Honey ranks #71 with 1,302 entries, and it is one of the few pet names that operates simultaneously as a description, a term of endearment, and a coat color. The triple function makes it sticky. Owners can call the dog Honey across all three meanings at once and never have to choose, and that flexibility is unusual in the top 100.
The endearment angle
Pet owners borrow heavily from the vocabulary they would use on a romantic partner — Sweetie, Baby, Honey, Sugar. Of these, Honey is the one that has stuck most firmly as a registered pet name. The reason is that it does not sound infantilizing in the way Baby does, and it carries a Southern register that owners read as warm rather than saccharine. "Come here, Honey" works on a dog in a way "come here, Sweetie" subtly does not.
The name lands hardest on female dogs with golden or sandy coats. Golden Retrievers, yellow Labradors, light-colored mixed breeds, Cocker Spaniels in the buff color range. The visual fit is doing real work. Owners pick the name because the dog literally looks like the substance.
The cottagecore overlap
Honey shares an aesthetic register with Olive, Hazel, Juniper, and Clementine — the cluster of vintage-leaning food-and-nature names that surged during the 2018–2022 cottagecore wave. Owners who picked Honey in those years tended to be in their late twenties or early thirties, urban-adjacent, and willing to sit a name slightly outside the conventional dog-name pool. The aesthetic has cooled, but Honey was the most durable name in that group because the endearment register kept it culturally legible to older owners who would not have picked Juniper.
Counter-reading: not every Honey is a tribute to softness. A small but real share of owners pick the name as a wry comment on a difficult dog — the rescue Pit Bull who growls at strangers, the territorial cat who scratches the couch. The name in that register is doing ironic work. The owners are not being sweet about the dog; they are being sweet at the dog.

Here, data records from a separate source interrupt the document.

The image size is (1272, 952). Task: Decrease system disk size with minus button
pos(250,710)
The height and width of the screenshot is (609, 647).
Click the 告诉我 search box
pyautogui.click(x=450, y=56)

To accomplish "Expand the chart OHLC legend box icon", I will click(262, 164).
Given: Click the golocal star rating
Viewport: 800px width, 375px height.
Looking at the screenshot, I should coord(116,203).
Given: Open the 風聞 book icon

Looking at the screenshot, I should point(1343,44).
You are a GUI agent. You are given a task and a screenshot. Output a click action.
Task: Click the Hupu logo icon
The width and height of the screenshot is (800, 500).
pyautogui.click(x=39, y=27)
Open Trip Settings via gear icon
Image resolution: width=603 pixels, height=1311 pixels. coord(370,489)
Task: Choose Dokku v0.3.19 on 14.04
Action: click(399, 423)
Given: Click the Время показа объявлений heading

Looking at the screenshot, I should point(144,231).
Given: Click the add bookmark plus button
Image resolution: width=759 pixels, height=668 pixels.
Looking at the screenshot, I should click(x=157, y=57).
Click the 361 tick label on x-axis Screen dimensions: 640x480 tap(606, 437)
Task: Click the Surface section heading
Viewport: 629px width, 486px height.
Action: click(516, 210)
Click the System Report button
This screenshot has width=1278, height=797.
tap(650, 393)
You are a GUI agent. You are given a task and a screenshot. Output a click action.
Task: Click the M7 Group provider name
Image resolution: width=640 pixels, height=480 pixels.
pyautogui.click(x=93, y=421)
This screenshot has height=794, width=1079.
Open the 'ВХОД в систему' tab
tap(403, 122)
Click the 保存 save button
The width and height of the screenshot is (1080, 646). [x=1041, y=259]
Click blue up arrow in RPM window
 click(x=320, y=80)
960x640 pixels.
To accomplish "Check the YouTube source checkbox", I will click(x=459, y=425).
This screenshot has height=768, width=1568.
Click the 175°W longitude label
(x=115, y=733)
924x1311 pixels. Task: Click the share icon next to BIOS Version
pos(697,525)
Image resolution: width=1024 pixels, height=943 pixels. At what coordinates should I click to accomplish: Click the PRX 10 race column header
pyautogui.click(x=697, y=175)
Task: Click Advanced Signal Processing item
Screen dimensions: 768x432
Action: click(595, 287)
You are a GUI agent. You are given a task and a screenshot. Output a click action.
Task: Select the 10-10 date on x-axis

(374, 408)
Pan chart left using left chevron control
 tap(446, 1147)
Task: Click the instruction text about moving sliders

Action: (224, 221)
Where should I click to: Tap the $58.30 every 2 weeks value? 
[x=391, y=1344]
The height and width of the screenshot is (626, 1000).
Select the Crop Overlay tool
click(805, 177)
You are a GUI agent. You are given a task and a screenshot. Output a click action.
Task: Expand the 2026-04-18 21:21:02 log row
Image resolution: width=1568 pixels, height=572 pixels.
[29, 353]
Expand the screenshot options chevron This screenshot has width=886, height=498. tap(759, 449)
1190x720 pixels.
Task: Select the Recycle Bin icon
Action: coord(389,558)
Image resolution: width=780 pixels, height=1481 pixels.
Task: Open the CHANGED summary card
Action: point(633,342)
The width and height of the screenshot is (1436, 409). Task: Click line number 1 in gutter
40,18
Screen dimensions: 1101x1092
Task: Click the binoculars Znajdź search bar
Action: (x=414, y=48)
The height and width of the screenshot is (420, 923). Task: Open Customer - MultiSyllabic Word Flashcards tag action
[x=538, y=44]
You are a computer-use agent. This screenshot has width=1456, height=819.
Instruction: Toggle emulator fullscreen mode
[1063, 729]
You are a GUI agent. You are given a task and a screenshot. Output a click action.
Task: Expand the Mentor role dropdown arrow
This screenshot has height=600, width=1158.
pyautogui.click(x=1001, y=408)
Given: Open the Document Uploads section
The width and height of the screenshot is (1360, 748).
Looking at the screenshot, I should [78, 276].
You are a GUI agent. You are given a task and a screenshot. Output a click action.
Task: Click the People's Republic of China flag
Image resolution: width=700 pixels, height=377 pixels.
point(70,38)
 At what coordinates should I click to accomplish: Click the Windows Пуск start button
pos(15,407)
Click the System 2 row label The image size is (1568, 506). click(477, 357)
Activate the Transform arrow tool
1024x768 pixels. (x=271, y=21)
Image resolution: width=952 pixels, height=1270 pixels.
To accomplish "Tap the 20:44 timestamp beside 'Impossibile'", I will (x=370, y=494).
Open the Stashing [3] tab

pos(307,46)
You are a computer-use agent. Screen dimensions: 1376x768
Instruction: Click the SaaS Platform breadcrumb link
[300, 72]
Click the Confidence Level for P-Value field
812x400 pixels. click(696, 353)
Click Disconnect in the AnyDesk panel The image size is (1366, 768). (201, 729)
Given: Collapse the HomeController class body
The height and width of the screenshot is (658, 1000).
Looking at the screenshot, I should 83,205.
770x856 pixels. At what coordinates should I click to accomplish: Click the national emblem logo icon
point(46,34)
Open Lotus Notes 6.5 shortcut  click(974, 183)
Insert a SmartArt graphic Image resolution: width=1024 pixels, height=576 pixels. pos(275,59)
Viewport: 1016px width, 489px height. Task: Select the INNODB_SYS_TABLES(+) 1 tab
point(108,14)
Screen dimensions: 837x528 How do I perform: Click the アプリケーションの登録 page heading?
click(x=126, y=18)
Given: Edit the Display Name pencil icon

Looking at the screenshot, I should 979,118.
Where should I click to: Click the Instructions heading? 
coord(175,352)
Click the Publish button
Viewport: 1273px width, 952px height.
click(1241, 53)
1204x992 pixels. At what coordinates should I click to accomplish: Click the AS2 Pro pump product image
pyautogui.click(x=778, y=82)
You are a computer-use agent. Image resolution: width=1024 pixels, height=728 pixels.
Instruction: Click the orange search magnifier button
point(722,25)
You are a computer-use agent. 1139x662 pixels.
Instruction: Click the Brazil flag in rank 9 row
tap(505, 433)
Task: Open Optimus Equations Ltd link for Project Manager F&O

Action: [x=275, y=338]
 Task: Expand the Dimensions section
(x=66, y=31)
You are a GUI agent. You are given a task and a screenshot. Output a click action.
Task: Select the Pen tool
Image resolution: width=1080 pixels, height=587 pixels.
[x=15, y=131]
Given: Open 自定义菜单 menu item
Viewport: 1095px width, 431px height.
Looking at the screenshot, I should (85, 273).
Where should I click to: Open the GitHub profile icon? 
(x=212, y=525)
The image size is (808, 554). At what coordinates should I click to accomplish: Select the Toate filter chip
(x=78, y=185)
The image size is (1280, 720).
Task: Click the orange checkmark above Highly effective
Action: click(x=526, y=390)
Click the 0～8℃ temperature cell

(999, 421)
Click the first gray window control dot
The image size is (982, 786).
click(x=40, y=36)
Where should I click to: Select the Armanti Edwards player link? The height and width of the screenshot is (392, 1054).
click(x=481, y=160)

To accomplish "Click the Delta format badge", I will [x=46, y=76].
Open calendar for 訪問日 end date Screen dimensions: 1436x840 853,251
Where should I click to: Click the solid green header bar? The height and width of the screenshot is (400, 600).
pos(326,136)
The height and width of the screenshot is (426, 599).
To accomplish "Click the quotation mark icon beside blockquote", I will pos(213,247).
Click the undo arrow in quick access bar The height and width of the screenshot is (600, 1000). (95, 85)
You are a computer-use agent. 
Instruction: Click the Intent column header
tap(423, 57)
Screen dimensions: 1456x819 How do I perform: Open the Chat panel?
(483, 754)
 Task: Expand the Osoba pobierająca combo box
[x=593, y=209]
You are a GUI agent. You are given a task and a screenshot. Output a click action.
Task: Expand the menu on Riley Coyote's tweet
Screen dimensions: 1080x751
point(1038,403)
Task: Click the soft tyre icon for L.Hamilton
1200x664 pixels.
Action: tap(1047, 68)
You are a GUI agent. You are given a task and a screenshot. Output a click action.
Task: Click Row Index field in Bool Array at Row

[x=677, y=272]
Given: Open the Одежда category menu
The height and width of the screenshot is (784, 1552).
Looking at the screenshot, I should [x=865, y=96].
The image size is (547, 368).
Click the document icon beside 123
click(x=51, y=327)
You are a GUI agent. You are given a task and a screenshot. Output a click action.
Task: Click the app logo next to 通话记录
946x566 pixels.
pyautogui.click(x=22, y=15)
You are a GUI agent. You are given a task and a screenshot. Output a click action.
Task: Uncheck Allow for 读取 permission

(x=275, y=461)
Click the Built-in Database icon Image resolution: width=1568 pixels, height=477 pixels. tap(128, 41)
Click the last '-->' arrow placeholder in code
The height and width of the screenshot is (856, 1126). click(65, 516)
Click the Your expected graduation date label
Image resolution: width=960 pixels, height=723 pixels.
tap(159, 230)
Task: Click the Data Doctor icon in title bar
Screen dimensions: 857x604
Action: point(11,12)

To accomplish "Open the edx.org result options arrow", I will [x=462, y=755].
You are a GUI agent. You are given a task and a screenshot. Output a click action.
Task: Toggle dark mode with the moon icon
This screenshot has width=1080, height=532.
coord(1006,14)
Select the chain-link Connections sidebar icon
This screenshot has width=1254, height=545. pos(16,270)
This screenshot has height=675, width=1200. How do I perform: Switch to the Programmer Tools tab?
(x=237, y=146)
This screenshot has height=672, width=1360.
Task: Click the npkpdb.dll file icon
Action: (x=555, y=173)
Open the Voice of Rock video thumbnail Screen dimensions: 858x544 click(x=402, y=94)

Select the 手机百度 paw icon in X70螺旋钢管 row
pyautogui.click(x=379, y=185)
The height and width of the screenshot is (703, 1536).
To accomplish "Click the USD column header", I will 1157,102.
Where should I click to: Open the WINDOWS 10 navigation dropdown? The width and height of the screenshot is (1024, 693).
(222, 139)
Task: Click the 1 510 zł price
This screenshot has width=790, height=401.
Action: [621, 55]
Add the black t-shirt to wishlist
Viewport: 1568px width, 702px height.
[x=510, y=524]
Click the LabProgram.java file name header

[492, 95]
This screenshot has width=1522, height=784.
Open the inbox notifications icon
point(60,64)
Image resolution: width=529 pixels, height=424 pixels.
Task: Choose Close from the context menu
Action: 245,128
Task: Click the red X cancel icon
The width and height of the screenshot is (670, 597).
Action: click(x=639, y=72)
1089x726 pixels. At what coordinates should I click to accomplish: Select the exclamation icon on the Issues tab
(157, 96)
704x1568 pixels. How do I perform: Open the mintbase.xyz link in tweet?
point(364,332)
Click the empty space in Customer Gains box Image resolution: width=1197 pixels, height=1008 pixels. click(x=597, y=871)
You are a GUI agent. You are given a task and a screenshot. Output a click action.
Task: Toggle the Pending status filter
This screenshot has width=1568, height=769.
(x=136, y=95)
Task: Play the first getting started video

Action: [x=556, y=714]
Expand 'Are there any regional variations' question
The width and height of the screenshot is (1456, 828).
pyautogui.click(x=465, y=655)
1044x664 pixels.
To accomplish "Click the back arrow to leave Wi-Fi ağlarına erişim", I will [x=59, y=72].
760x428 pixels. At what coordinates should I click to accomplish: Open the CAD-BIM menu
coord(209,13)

The Winnie-the-Pooh footnote
A subset of owners reaches for Honey specifically because of Pooh Bear, often when adopting a yellow puppy that visually matches the storybook character. This Honey overlaps demographically with the cottagecore Honey but skews younger, with parents naming a household pet during their child's storybook years. The baby Honey page shows the human version starting to climb on the SSA charts, partly on the same Pooh-and-cottagecore current.